## Written exercise
Copy the records from the line with "This screenshot has" to the line with "click(657, 46)", inclusive, without changing anything.

## Given data
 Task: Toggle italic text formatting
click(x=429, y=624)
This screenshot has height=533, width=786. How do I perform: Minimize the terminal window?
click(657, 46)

---

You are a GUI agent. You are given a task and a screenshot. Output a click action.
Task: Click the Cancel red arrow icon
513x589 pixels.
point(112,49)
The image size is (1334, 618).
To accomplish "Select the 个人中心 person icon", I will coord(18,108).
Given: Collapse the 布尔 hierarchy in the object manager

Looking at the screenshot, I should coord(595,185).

## Answer for the task
This screenshot has height=533, width=786. How do I perform: Minimize the terminal window?
click(657, 46)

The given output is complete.